Jesus provides the moral for this parable: “[W]hoever exalts himself will be humbled, and the one who humbles himself will be exalted.”
In today’s culture, where competition is woven into the fabric of our lives, tendencies to comparison can, almost effortlessly and imperceptibly, invade how we see, what we think and say. While to be humble implies to see everything at its just value, neither more nor less, we remember that, being made in the image and likeness of a Trinitarian God, we are made for community, a community of love between equals. We best image God when we love like God.
Meekness and humility are companion virtues and to be meek is to be humble, gentle and patient, especially in the face of adversity. Jesus described himself as “meek and humble of heart” (Mt. 11:29). Such an attitude is synonymous with a renunciation of power, earthly glory, and control.
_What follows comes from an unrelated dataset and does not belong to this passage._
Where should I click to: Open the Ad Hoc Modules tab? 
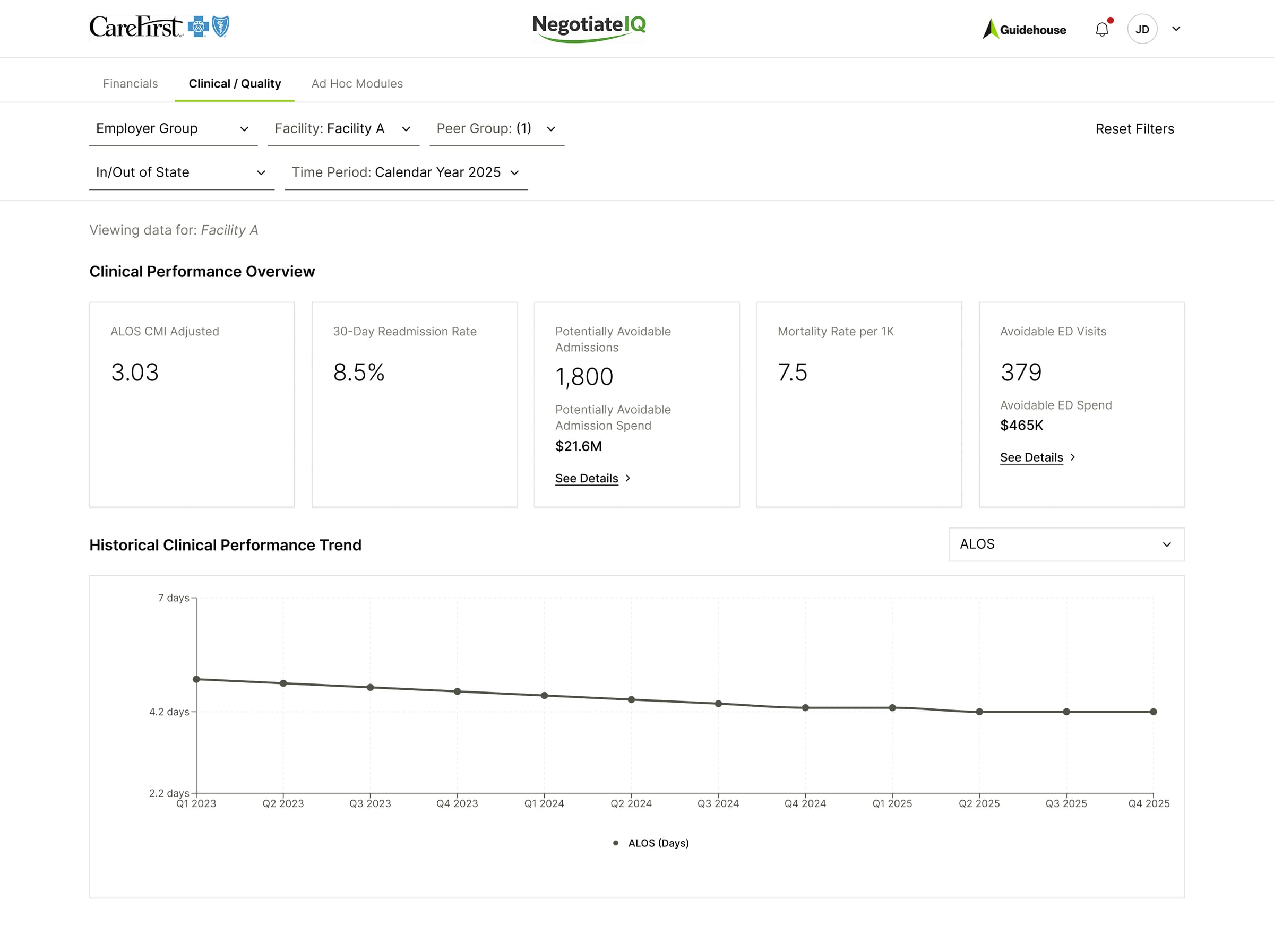pos(357,83)
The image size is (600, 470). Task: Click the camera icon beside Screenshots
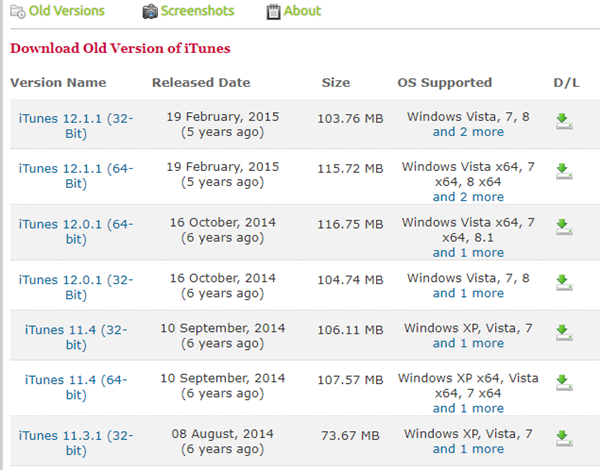[150, 11]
By being willing to let go of these, we enter more surely into life-giving relationships with others and into communion with the divine life.
As St. Paul wrote in his letter to the Philippians 2:3-11: “Do nothing from rivalry or conceit, but in humility count others more significant than yourselves. Let each of you look not only to his own interests, but also to the interests of others. Have this mind among yourselves, which is yours in Christ Jesus, who, though he was in the form of God, did not count equality with God a thing to be grasped, but made himself nothing, taking the form of a servant, being born in the likeness of men….”
Yes, indeed, “comparisons are odious”!